[WHAT THE TASK ASKS]:
Write out the records below once more, exactly and completely.

[DATA EXCERPTS]:
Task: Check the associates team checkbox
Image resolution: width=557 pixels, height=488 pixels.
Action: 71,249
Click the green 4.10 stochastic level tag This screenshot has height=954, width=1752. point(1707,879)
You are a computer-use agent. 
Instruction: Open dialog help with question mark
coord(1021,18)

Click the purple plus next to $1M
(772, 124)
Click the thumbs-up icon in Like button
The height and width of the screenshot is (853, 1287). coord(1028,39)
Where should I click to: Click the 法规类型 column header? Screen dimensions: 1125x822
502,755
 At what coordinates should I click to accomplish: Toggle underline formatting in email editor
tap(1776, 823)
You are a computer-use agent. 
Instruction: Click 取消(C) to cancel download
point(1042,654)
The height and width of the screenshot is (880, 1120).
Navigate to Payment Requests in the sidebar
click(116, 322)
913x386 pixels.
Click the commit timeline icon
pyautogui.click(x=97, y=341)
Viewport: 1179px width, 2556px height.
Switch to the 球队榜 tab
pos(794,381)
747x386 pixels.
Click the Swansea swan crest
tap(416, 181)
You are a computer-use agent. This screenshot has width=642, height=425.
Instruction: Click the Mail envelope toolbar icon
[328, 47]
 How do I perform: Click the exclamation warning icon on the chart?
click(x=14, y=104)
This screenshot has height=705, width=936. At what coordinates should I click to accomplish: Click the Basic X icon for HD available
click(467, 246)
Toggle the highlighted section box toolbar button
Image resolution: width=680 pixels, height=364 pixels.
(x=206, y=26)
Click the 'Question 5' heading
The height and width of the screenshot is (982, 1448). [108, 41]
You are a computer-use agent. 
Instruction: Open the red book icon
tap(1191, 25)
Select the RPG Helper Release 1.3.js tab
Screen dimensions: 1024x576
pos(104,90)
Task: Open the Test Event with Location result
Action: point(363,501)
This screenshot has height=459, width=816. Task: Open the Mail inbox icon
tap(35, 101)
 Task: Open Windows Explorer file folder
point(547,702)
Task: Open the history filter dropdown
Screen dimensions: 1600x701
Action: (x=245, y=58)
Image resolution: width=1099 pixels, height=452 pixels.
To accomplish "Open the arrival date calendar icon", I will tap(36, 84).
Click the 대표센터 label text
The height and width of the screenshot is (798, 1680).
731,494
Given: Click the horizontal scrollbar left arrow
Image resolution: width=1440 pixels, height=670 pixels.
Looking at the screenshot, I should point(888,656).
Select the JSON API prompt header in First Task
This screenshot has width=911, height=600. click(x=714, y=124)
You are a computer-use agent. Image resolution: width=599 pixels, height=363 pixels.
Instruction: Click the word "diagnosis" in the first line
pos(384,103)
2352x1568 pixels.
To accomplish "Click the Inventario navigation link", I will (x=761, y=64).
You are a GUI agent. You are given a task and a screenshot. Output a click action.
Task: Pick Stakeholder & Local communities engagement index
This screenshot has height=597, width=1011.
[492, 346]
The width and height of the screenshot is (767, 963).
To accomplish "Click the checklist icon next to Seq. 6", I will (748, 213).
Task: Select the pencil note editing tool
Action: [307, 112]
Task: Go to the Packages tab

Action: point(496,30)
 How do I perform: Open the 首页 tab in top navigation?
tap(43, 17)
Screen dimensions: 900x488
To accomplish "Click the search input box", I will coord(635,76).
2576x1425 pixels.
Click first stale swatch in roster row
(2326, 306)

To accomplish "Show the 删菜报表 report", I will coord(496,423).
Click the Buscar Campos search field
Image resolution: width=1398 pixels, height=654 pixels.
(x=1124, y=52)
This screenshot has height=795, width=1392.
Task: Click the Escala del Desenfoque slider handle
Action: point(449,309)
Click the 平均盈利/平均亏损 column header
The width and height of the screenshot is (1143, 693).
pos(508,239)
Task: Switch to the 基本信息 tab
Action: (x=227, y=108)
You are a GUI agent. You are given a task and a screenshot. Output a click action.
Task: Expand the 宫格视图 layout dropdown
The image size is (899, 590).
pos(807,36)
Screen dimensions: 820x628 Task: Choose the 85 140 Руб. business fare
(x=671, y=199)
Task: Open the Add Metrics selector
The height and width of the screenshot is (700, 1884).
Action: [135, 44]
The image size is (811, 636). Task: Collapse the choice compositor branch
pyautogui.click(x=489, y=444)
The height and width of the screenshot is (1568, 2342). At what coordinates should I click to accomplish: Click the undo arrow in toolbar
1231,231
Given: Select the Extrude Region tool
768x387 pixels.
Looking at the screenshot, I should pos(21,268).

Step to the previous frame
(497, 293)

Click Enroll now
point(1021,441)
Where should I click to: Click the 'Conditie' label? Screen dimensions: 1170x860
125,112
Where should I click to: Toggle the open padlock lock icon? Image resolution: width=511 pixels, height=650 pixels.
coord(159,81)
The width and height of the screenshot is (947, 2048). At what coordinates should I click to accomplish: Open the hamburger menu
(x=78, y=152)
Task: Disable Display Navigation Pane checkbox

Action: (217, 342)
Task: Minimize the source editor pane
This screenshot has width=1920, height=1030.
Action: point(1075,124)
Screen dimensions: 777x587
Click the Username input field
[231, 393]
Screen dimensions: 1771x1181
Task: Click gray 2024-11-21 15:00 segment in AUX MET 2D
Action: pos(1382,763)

[EXPECTED OUTPUT]:
Task: Check the associates team checkbox
Image resolution: width=557 pixels, height=488 pixels.
Action: 71,249
Click the green 4.10 stochastic level tag This screenshot has height=954, width=1752. point(1707,879)
You are a computer-use agent. 
Instruction: Open dialog help with question mark
coord(1021,18)

Click the purple plus next to $1M
(772, 124)
Click the thumbs-up icon in Like button
The height and width of the screenshot is (853, 1287). coord(1028,39)
Where should I click to: Click the 法规类型 column header? Screen dimensions: 1125x822
502,755
 At what coordinates should I click to accomplish: Toggle underline formatting in email editor
tap(1776, 823)
You are a computer-use agent. 
Instruction: Click 取消(C) to cancel download
point(1042,654)
The height and width of the screenshot is (880, 1120).
Navigate to Payment Requests in the sidebar
click(116, 322)
913x386 pixels.
Click the commit timeline icon
pyautogui.click(x=97, y=341)
Viewport: 1179px width, 2556px height.
Switch to the 球队榜 tab
pos(794,381)
747x386 pixels.
Click the Swansea swan crest
tap(416, 181)
You are a computer-use agent. This screenshot has width=642, height=425.
Instruction: Click the Mail envelope toolbar icon
[328, 47]
 How do I perform: Click the exclamation warning icon on the chart?
click(x=14, y=104)
This screenshot has height=705, width=936. At what coordinates should I click to accomplish: Click the Basic X icon for HD available
click(467, 246)
Toggle the highlighted section box toolbar button
Image resolution: width=680 pixels, height=364 pixels.
(x=206, y=26)
Click the 'Question 5' heading
The height and width of the screenshot is (982, 1448). [108, 41]
You are a computer-use agent. 
Instruction: Open the red book icon
tap(1191, 25)
Select the RPG Helper Release 1.3.js tab
Screen dimensions: 1024x576
pos(104,90)
Task: Open the Test Event with Location result
Action: point(363,501)
This screenshot has height=459, width=816. Task: Open the Mail inbox icon
tap(35, 101)
 Task: Open Windows Explorer file folder
point(547,702)
Task: Open the history filter dropdown
Screen dimensions: 1600x701
Action: (x=245, y=58)
Image resolution: width=1099 pixels, height=452 pixels.
To accomplish "Open the arrival date calendar icon", I will tap(36, 84).
Click the 대표센터 label text
The height and width of the screenshot is (798, 1680).
731,494
Given: Click the horizontal scrollbar left arrow
Image resolution: width=1440 pixels, height=670 pixels.
Looking at the screenshot, I should point(888,656).
Select the JSON API prompt header in First Task
This screenshot has width=911, height=600. click(x=714, y=124)
You are a computer-use agent. Image resolution: width=599 pixels, height=363 pixels.
Instruction: Click the word "diagnosis" in the first line
pos(384,103)
2352x1568 pixels.
To accomplish "Click the Inventario navigation link", I will (x=761, y=64).
You are a GUI agent. You are given a task and a screenshot. Output a click action.
Task: Pick Stakeholder & Local communities engagement index
This screenshot has height=597, width=1011.
[492, 346]
The width and height of the screenshot is (767, 963).
To accomplish "Click the checklist icon next to Seq. 6", I will (748, 213).
Task: Select the pencil note editing tool
Action: [307, 112]
Task: Go to the Packages tab

Action: point(496,30)
 How do I perform: Open the 首页 tab in top navigation?
tap(43, 17)
Screen dimensions: 900x488
To accomplish "Click the search input box", I will coord(635,76).
2576x1425 pixels.
Click first stale swatch in roster row
(2326, 306)

To accomplish "Show the 删菜报表 report", I will coord(496,423).
Click the Buscar Campos search field
Image resolution: width=1398 pixels, height=654 pixels.
(x=1124, y=52)
This screenshot has height=795, width=1392.
Task: Click the Escala del Desenfoque slider handle
Action: point(449,309)
Click the 平均盈利/平均亏损 column header
The width and height of the screenshot is (1143, 693).
pos(508,239)
Task: Switch to the 基本信息 tab
Action: (x=227, y=108)
You are a GUI agent. You are given a task and a screenshot. Output a click action.
Task: Expand the 宫格视图 layout dropdown
The image size is (899, 590).
pos(807,36)
Screen dimensions: 820x628 Task: Choose the 85 140 Руб. business fare
(x=671, y=199)
Task: Open the Add Metrics selector
The height and width of the screenshot is (700, 1884).
Action: [135, 44]
The image size is (811, 636). Task: Collapse the choice compositor branch
pyautogui.click(x=489, y=444)
The height and width of the screenshot is (1568, 2342). At what coordinates should I click to accomplish: Click the undo arrow in toolbar
1231,231
Given: Select the Extrude Region tool
768x387 pixels.
Looking at the screenshot, I should pos(21,268).

Step to the previous frame
(497, 293)

Click Enroll now
point(1021,441)
Where should I click to: Click the 'Conditie' label? Screen dimensions: 1170x860
125,112
Where should I click to: Toggle the open padlock lock icon? Image resolution: width=511 pixels, height=650 pixels.
coord(159,81)
The width and height of the screenshot is (947, 2048). At what coordinates should I click to accomplish: Open the hamburger menu
(x=78, y=152)
Task: Disable Display Navigation Pane checkbox

Action: (217, 342)
Task: Minimize the source editor pane
This screenshot has width=1920, height=1030.
Action: point(1075,124)
Screen dimensions: 777x587
Click the Username input field
[231, 393]
Screen dimensions: 1771x1181
Task: Click gray 2024-11-21 15:00 segment in AUX MET 2D
Action: pos(1382,763)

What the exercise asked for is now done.